Start of RECORDS FOR THE EXERCISE
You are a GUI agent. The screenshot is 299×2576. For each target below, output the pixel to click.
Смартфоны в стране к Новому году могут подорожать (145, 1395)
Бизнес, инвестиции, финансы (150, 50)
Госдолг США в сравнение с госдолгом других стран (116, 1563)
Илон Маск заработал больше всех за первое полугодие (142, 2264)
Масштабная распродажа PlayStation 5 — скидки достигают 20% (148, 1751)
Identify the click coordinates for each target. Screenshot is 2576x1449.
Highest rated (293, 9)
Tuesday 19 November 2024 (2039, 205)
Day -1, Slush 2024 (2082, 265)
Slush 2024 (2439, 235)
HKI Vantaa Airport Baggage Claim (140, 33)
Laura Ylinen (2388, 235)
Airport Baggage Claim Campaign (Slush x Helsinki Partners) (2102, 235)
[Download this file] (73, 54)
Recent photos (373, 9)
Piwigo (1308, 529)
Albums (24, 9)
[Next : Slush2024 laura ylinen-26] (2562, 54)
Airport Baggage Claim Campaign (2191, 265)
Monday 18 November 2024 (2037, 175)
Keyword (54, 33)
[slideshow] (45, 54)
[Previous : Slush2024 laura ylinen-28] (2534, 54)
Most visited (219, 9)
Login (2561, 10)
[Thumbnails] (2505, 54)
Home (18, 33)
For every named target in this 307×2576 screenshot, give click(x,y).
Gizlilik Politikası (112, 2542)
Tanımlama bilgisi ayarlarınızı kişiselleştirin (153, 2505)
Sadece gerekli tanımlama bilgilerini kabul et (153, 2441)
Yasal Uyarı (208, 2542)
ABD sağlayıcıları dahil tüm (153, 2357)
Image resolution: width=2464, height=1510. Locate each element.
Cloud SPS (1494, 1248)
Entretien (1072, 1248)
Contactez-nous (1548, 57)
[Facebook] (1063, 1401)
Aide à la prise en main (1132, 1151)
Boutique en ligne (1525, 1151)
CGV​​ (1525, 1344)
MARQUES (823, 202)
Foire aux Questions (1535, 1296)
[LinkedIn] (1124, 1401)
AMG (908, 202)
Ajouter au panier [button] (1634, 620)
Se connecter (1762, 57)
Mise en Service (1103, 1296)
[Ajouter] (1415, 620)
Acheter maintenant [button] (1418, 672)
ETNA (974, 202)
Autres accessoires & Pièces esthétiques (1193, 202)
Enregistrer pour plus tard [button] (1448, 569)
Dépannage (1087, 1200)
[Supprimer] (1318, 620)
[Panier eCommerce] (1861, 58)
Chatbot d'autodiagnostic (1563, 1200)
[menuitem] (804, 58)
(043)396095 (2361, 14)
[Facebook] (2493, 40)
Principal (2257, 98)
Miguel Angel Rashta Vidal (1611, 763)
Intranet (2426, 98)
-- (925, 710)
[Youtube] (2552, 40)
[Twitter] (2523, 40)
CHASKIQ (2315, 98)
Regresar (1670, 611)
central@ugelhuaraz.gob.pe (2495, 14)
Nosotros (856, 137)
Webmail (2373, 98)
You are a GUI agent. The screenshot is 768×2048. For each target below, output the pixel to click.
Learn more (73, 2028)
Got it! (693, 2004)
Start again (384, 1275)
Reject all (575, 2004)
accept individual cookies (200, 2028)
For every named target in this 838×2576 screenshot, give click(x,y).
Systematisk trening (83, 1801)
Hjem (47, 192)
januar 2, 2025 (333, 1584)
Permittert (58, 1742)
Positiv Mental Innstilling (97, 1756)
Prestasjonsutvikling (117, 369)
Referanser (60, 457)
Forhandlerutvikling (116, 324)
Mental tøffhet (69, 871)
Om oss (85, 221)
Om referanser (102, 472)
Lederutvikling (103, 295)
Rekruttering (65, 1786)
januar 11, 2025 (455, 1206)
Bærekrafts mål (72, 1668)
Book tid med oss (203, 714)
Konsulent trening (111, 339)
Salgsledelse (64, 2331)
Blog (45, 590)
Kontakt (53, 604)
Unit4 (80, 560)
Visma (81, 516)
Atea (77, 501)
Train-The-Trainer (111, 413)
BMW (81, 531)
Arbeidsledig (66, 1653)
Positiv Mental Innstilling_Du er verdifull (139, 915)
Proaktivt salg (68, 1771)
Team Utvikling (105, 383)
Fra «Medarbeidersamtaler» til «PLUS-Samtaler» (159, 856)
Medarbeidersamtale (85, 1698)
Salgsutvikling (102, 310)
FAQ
End of RECORDS FOR THE EXERCISE
▶ **WHAT YOU NEED TO DO**
Starting with the line with "Om oss (85, 221)" above and going on through the line with "Proaktivt salg (68, 1771)", transcribe every line exactly, both ends included, and add nothing.

▶ **RESULT FOR THIS EXERCISE**
Om oss (85, 221)
Om referanser (102, 472)
Lederutvikling (103, 295)
Rekruttering (65, 1786)
januar 11, 2025 (455, 1206)
Bærekrafts mål (72, 1668)
Book tid med oss (203, 714)
Konsulent trening (111, 339)
Salgsledelse (64, 2331)
Blog (45, 590)
Kontakt (53, 604)
Unit4 (80, 560)
Visma (81, 516)
Atea (77, 501)
Train-The-Trainer (111, 413)
BMW (81, 531)
Arbeidsledig (66, 1653)
Positiv Mental Innstilling_Du er verdifull (139, 915)
Proaktivt salg (68, 1771)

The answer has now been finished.